Each line with the word "agent" must appear in the answer, copied from the records.
--------
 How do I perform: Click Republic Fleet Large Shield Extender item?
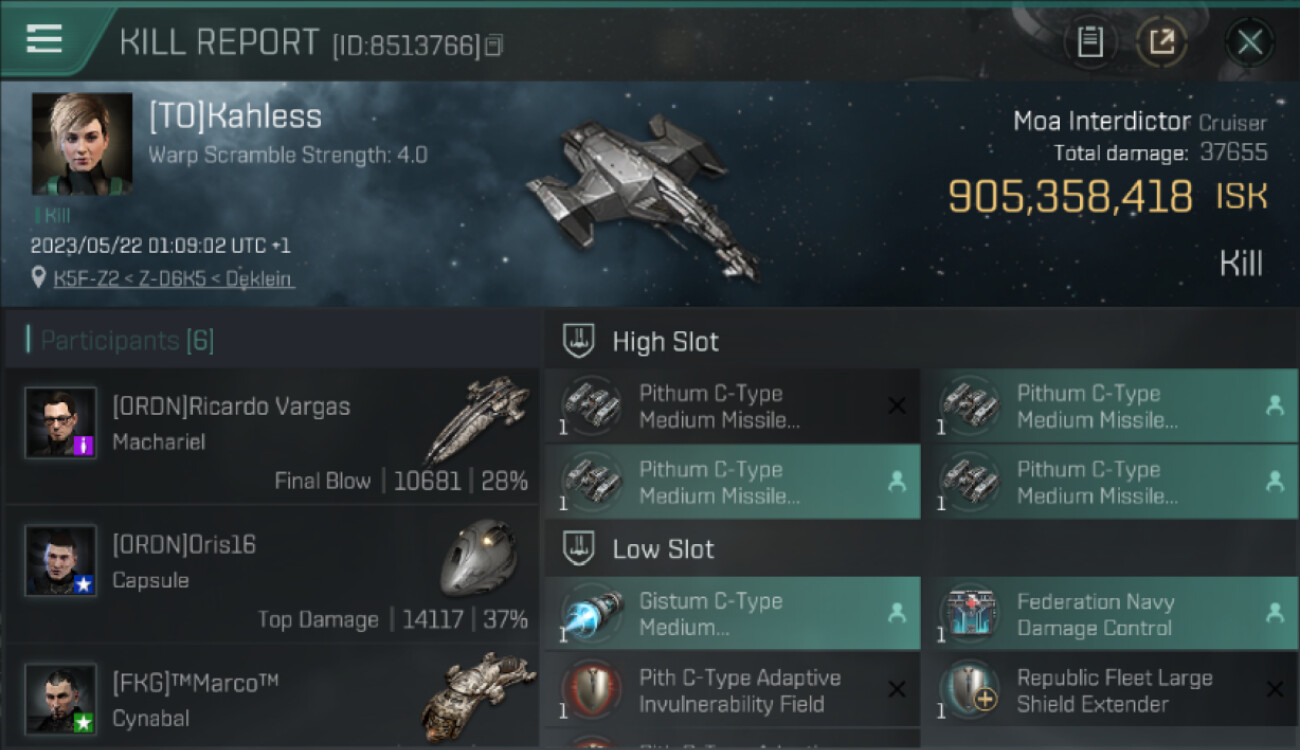[x=1110, y=690]
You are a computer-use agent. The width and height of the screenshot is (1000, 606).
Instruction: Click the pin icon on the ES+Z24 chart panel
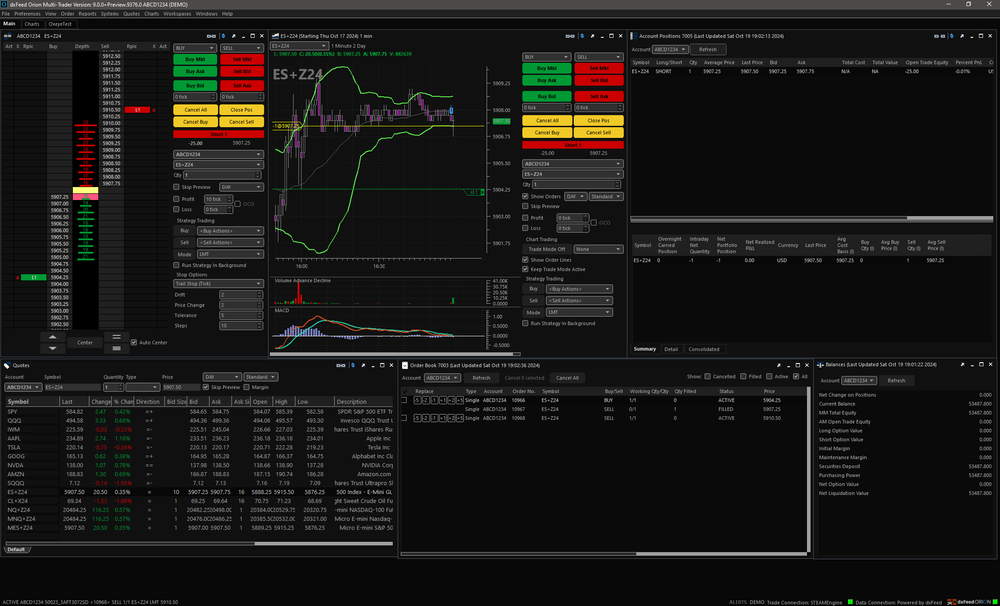592,34
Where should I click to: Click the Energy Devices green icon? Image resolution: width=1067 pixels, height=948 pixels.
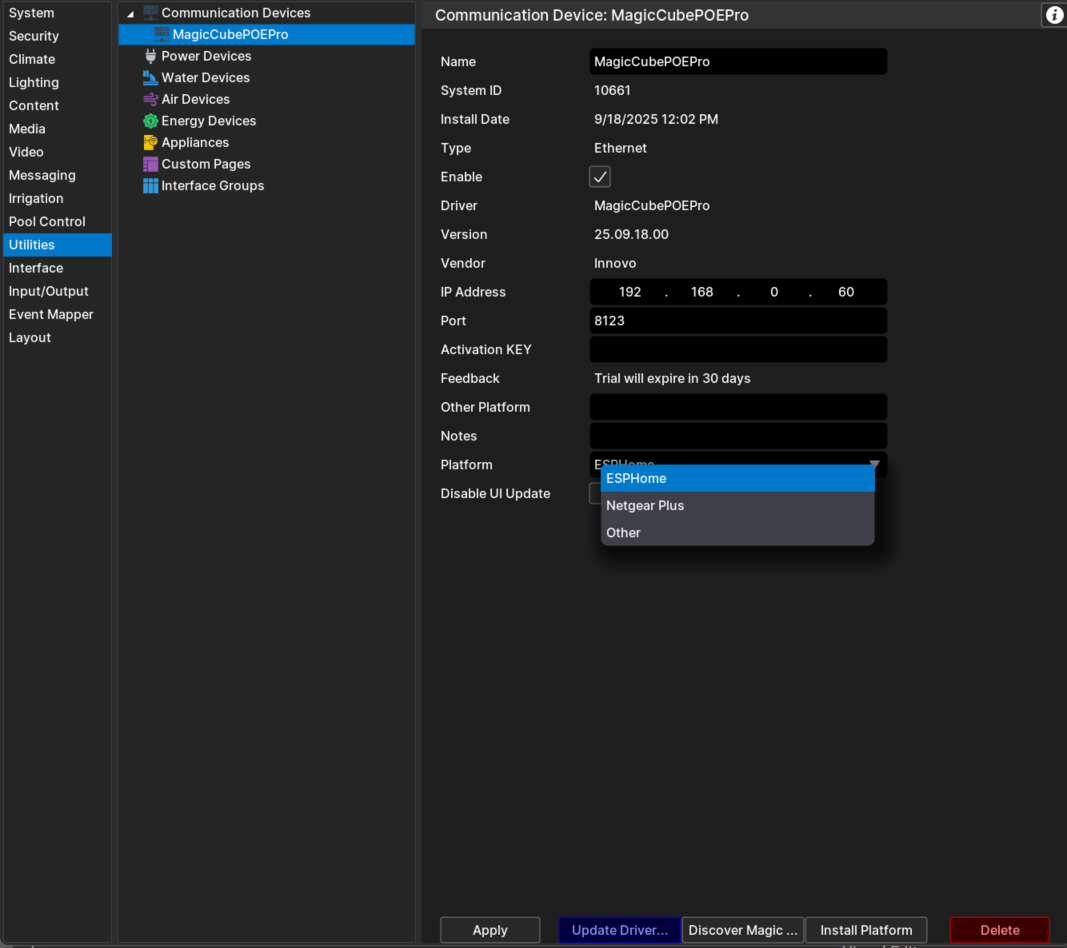point(151,121)
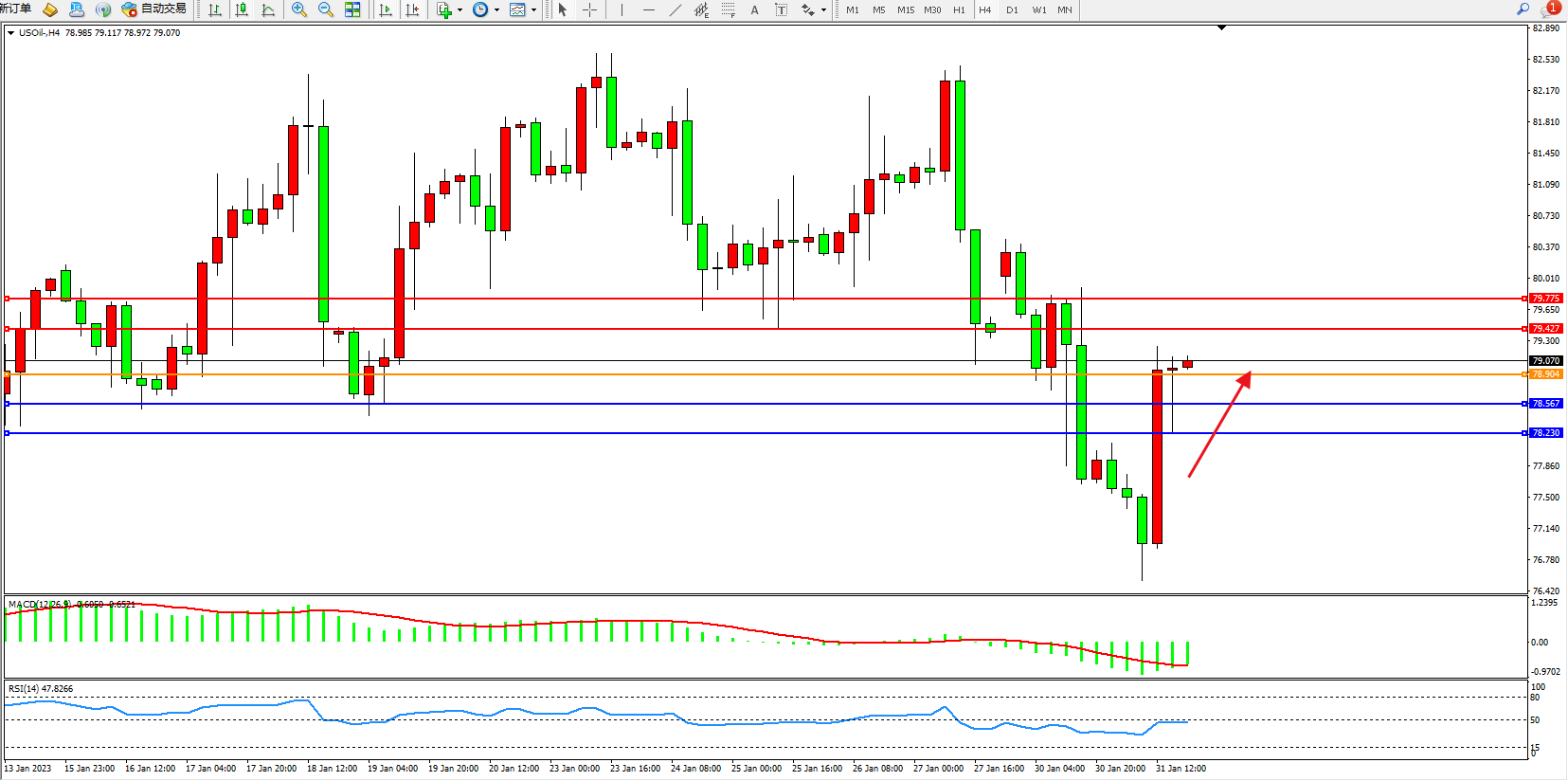Expand the chart templates dropdown arrow
This screenshot has width=1568, height=781.
[533, 9]
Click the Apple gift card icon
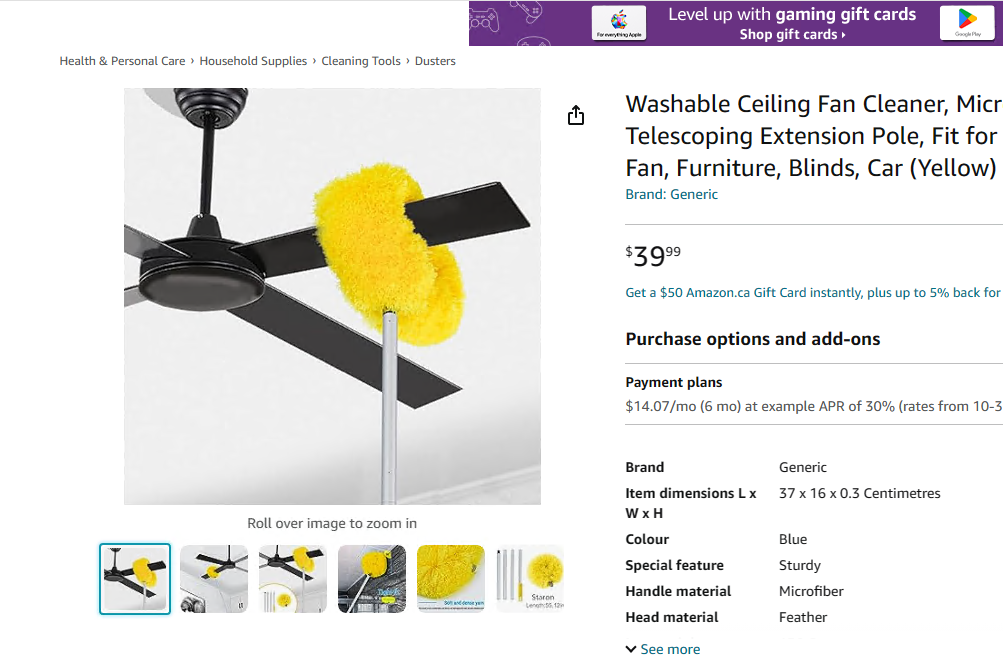The height and width of the screenshot is (655, 1003). point(617,23)
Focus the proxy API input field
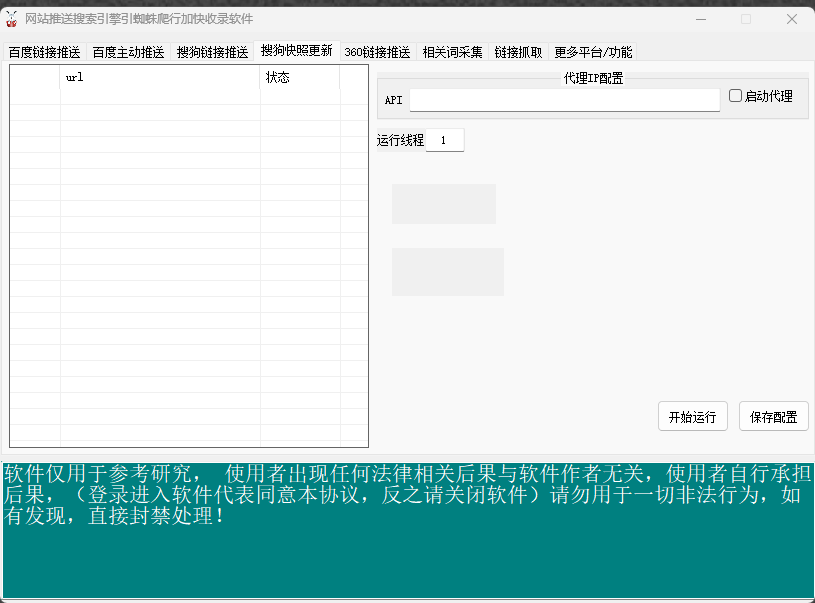 (564, 100)
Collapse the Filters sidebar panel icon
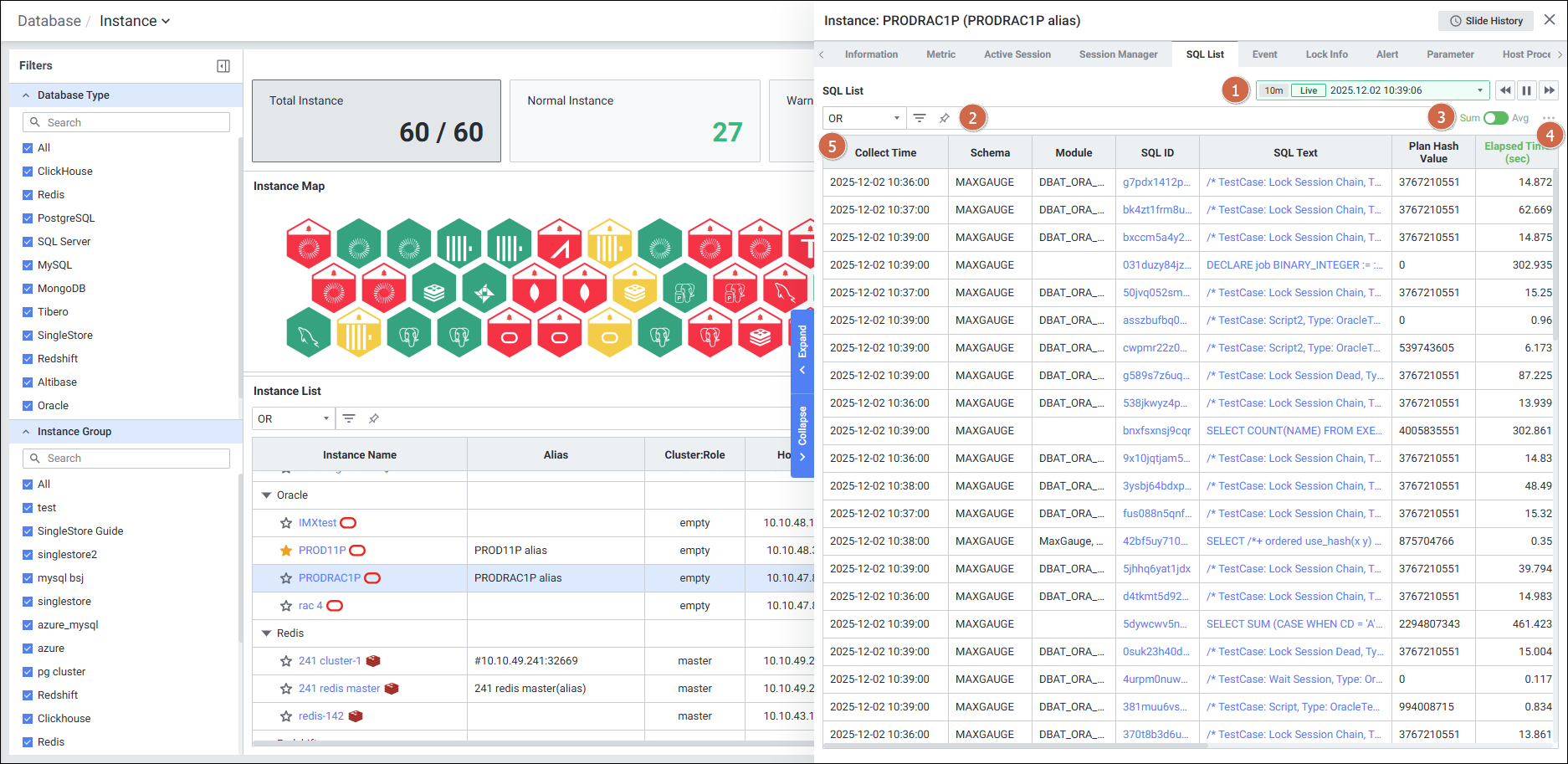 [223, 66]
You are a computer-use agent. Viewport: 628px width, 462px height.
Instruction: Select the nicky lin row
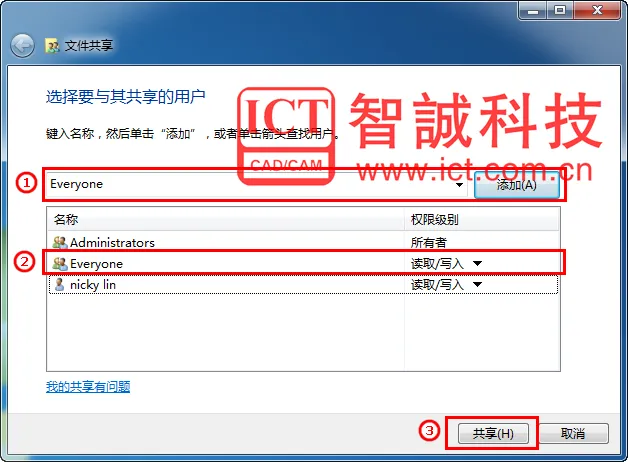[x=303, y=285]
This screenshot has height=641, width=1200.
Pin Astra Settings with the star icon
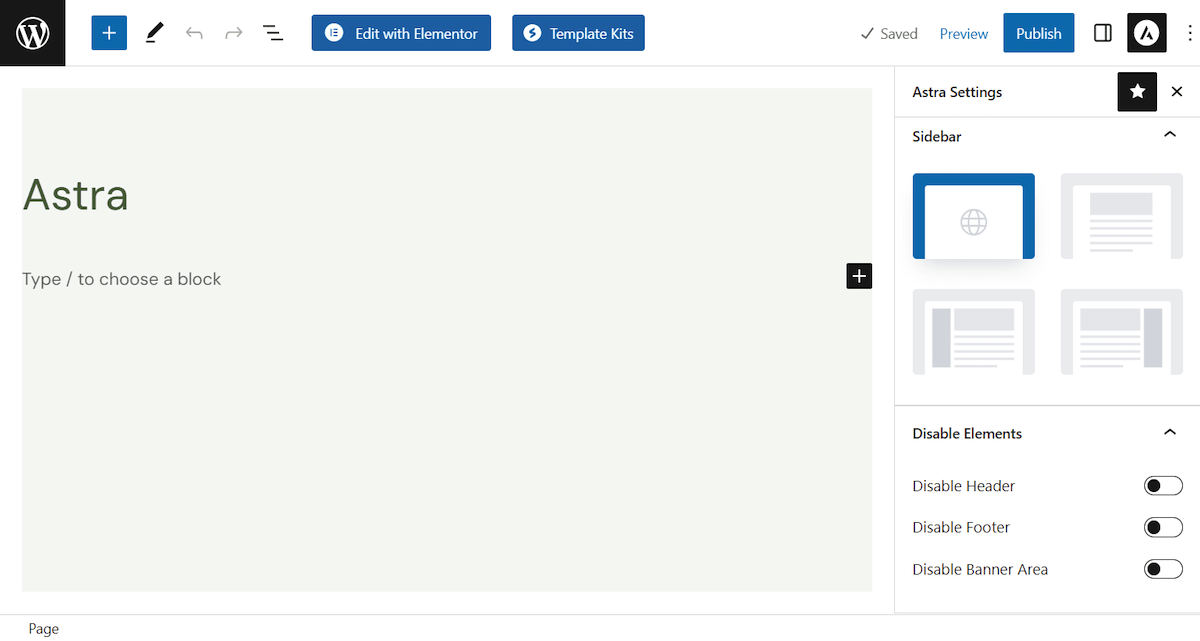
--------
• Response to this exercise:
You are a computer-use agent. The width and height of the screenshot is (1000, 606).
You are a computer-use agent. Viewport: 628px width, 462px height.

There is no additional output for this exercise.